* _Trecho de origem_:
┄┄┄┄┄┄┄┄┄┄┄┄┄┄┄┄┄┄┄┄
O livre-comércio, hoje, não prescinde da atuação do Estado, como jamais prescindiu no passado

Fonte: Sérgio Tamer, Professor e advogado, é presidente do Centro de Estudos Constitucionais e de Gestão Pública

Por Sergio Tamer

As estrepolias de Donald Trump, impondo barreiras alfandegárias e fiscais elevadas para as importações, tem tido um efeito devastador nas relações comerciais entre os EUA e seus principais parceiros comerciais. Afinal, isto é, ou não um contrassenso em meio ao processo de globalização e de economia de mercado que até os países socialistas e de regime político fechado, como a China, já adotaram?

No entanto, pode-se observar com clareza que o livrecomércio, em uma economia aberta e de mercado, só existe no interior dos estados nacionais (para acirrar a concorrência) e mesmo assim com regramentos laborais, fiscais e consumeristas pois nas relações entre países sempre existiu a intervenção do Estado e a OMC-Organização Mundial do Comércio, estabelece somente diretrizes para mitigar algumas barreiras alfandegárias e comerciais. Mesmo com a existência de blocos econômicos regionais, como o Mercosul e a União Europeia, há uma forte regulação no comércio de produtos e serviços entre os Estados-membros.
┄┄┄┄┄┄┄┄┄┄┄┄┄┄┄┄┄┄┄┄
* _Tarefa proposta a_: Nas entradas, reproduza a parte que começa na linha que contém "The width and" e vai até o fim das entradas, renomeando "GUI agent" para "interface agent" sem alterar mais nada. Deixe as imagens fora da resposta.
O trecho de origem não tem relação com as entradas.
┄┄┄┄┄┄┄┄┄┄┄┄┄┄┄┄┄┄┄┄
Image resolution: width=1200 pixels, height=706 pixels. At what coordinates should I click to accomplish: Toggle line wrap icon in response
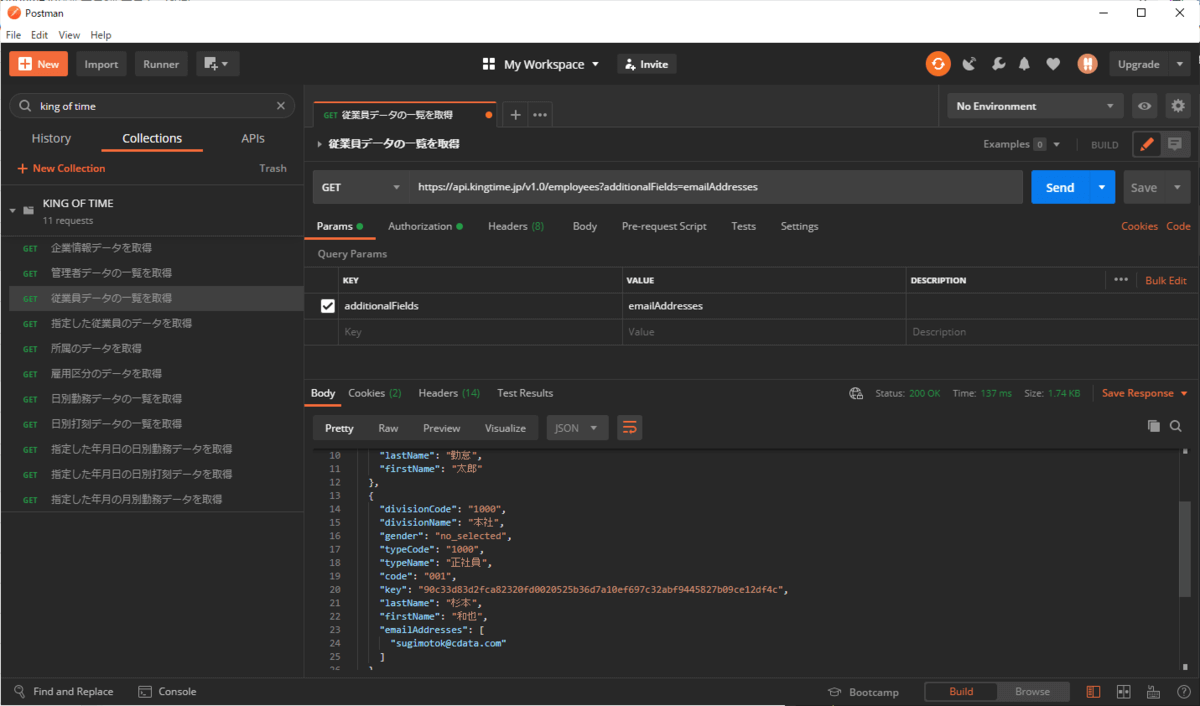(629, 428)
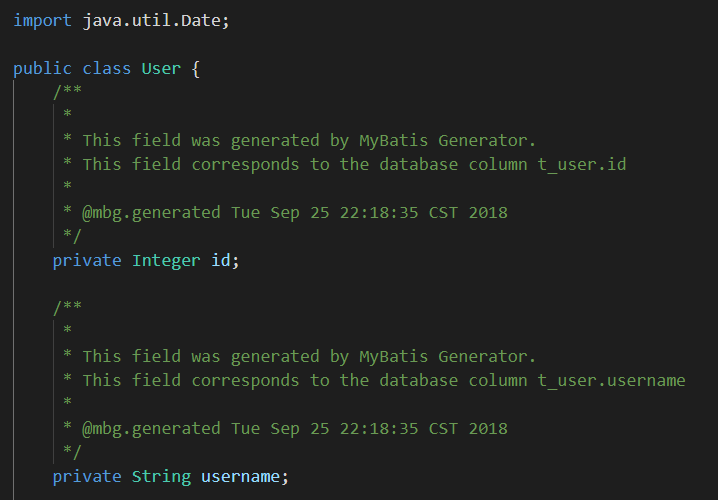718x500 pixels.
Task: Click the opening brace after User
Action: [x=196, y=68]
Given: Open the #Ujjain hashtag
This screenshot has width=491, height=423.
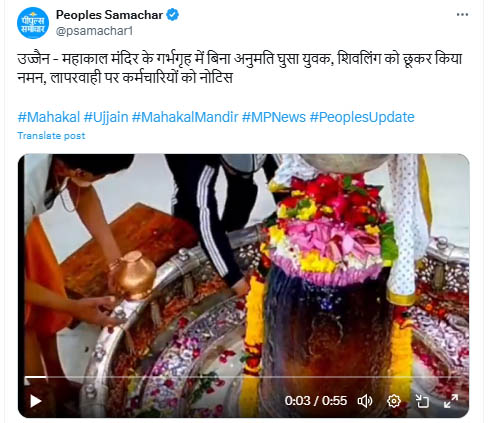Looking at the screenshot, I should [x=106, y=117].
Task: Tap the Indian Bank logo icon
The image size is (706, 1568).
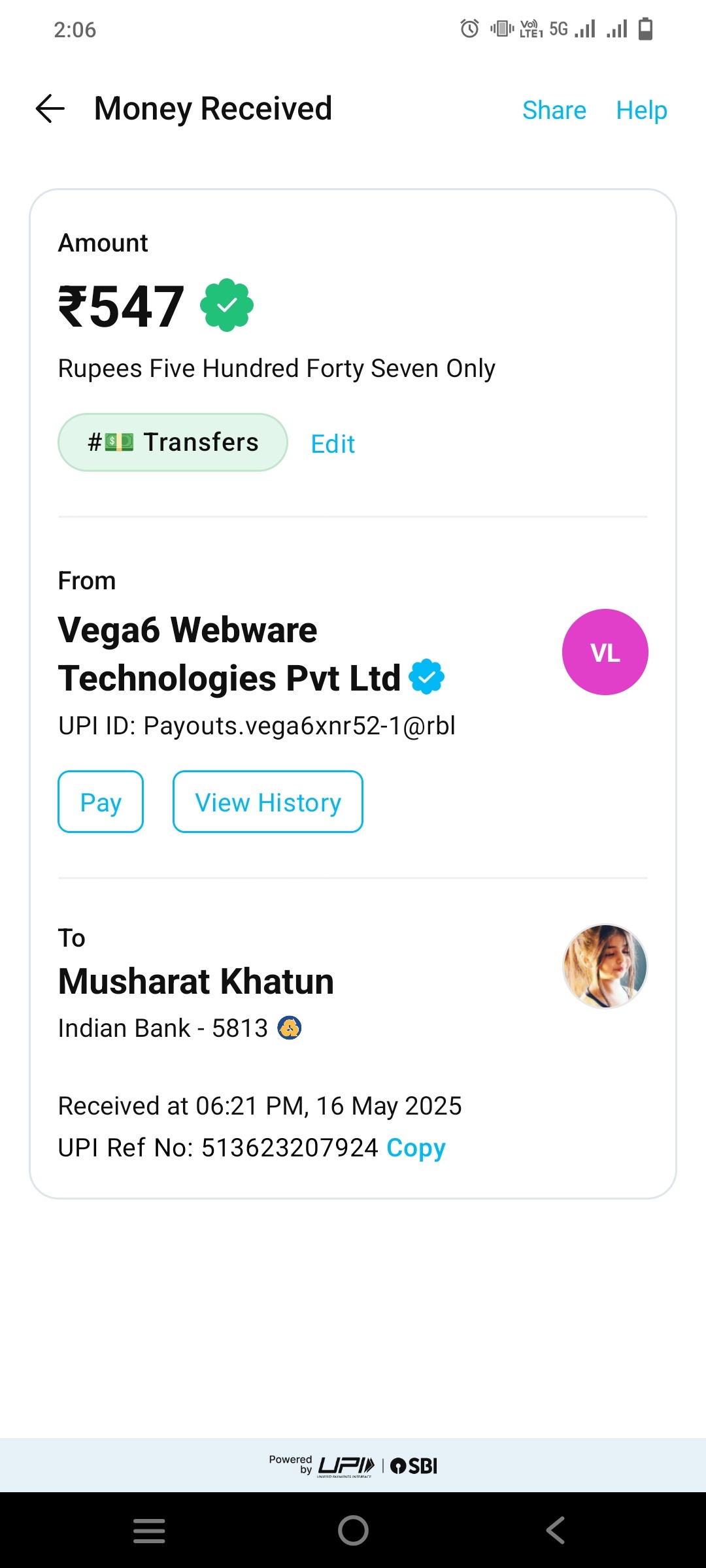Action: (x=290, y=1028)
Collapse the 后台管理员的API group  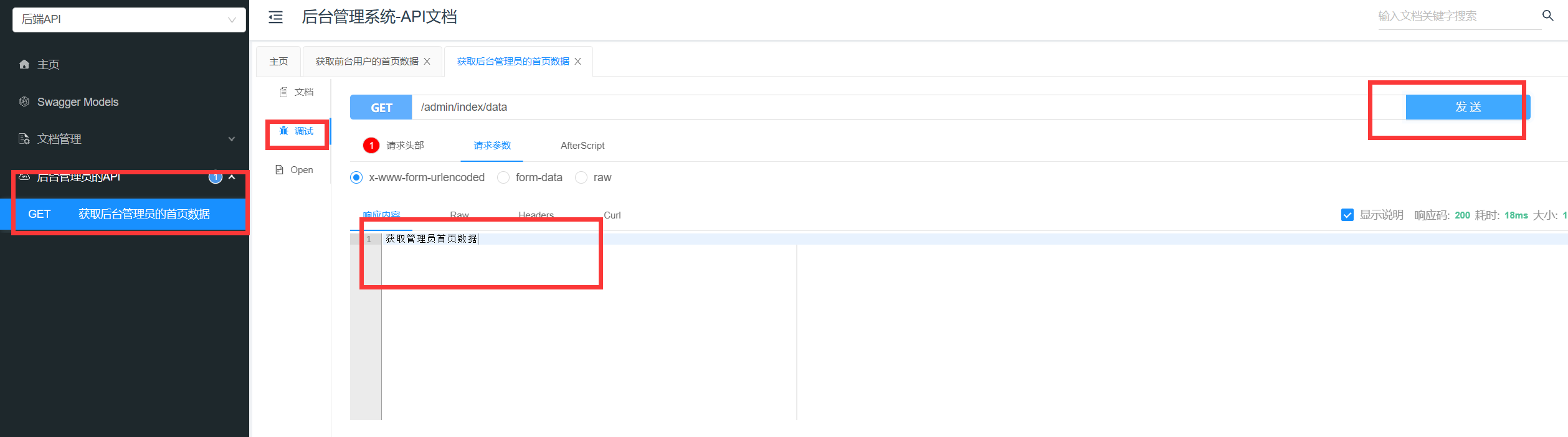[232, 177]
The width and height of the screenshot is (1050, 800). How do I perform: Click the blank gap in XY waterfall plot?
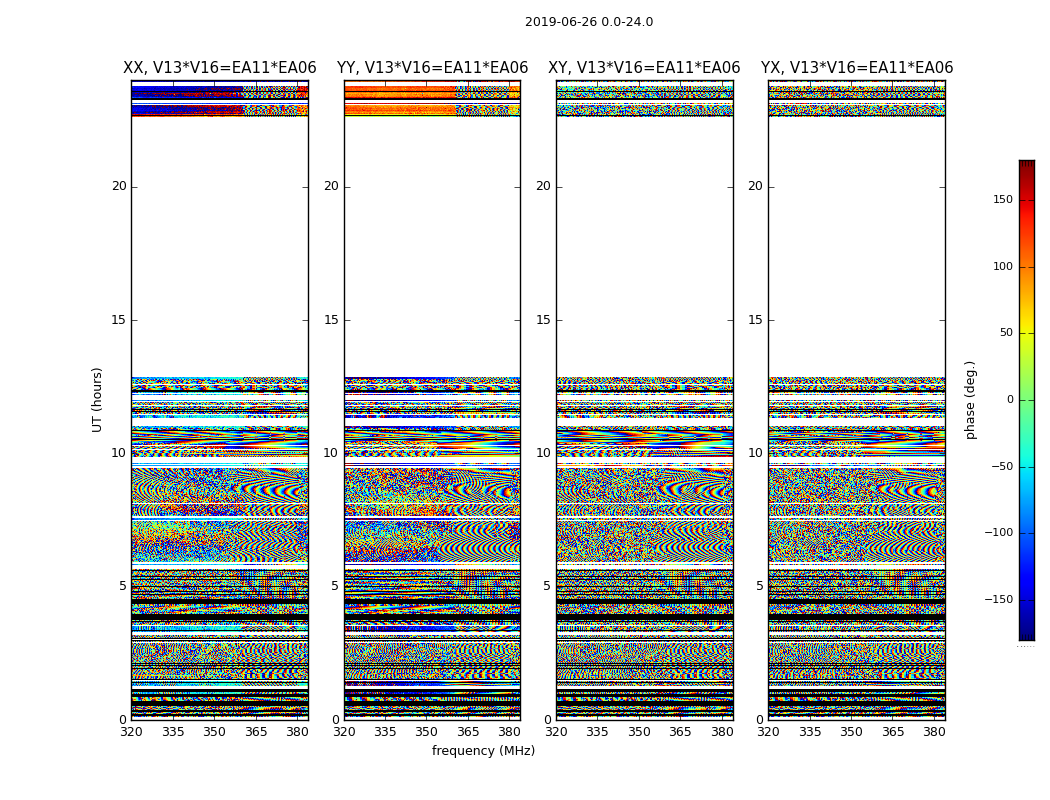[x=644, y=250]
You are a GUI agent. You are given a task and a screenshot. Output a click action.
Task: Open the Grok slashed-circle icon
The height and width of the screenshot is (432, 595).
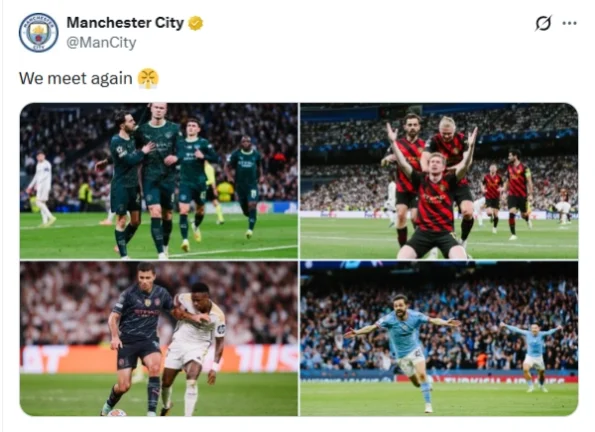pyautogui.click(x=543, y=23)
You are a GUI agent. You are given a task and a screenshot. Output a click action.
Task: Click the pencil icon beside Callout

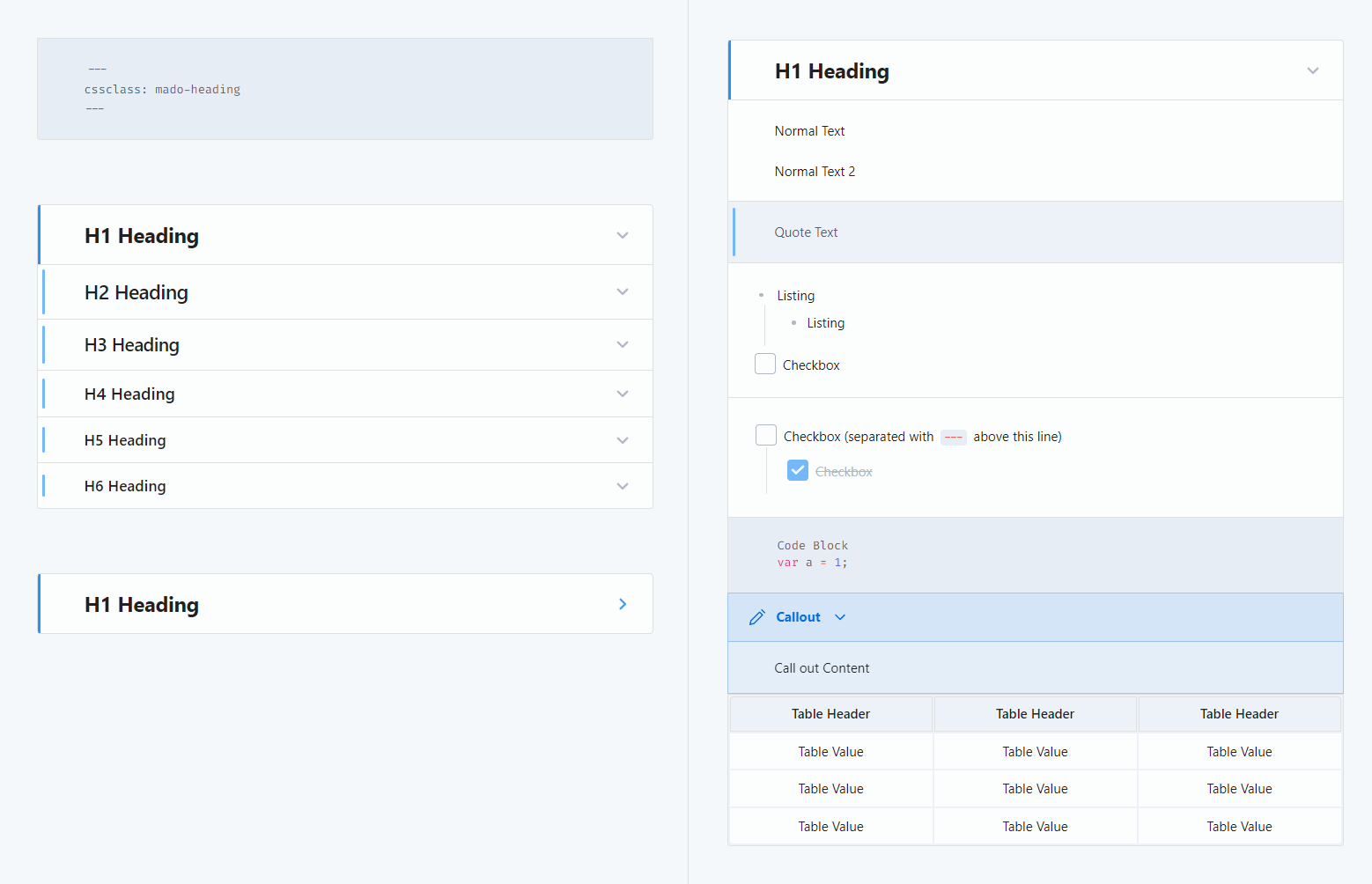tap(756, 617)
┄┄┄┄┄┄┄┄┄┄┄┄┄┄┄┄┄┄┄┄
* _Tarefa proposta b_: Segundo o trecho sobre o livre-comércio, o que a OMC estabelece?

* _Resposta redigida a_:
The width and height of the screenshot is (1050, 800). How do I perform: Click the blank gap in XY waterfall plot?
[x=644, y=250]
You are a interface agent. You are given a task and a screenshot. Output a click action.
Task: Open the Grok slashed-circle icon
The height and width of the screenshot is (432, 595).
pyautogui.click(x=543, y=23)
You are a interface agent. You are given a task and a screenshot. Output a click action.
Task: Click the pencil icon beside Callout

tap(756, 617)

* _Resposta redigida b_: Somente diretrizes para mitigar algumas barreiras alfandegárias e comerciais.